Bundesliga

Carro: "Bundesliga Ausbildungsliga der Premier League"

Bayer Leverkusens CEO Carro schlägt Alarm

"Die Bundesliga ist wie eine Ausbildungsliga der Premier League"

Chancenlos? Fernando Carro macht sich Sorgen um die Bundesliga - rechts Kevin De Bruyne (ManCity) im Duell mit Emil Forsberg (RB Leipzig.)

Chancenlos? Fernando Carro macht sich Sorgen um die Bundesliga - rechts Kevin De Bruyne (ManCity) im Duell mit Emil Forsberg (RB Leipzig.) imago images (2)

Die jüngste Transferphase hat Fernando Carro offenbar erneut eindrücklich vor Augen geführt, in welchem Verhältnis Bundesliga und Premier League stehen. Am Donnerstag berichtete der Vorsitzende der Geschäftsführung von Bayer Leverkusen vom vergeblichen Versuch, einen bestimmten Spieler zu verpflichten.
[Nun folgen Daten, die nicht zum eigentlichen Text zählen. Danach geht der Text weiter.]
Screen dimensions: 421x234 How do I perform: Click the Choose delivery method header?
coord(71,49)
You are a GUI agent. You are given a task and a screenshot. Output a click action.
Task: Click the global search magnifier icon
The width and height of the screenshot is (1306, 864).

"Am Ende", so Carro im "Guardian", "konnte ein Premier-League-Aufsteiger eine höhere Ablöse und ein höheres Gehalt zahlen als wir, ein Top-Vier-Klub in Deutschland." Die Premier League habe einfach "so viel mehr Geld" als jedes andere Land. "Das ist nicht gut für uns. Definitiv nicht."

Bundesliga "nicht so gut darin, sich zu vermarkten"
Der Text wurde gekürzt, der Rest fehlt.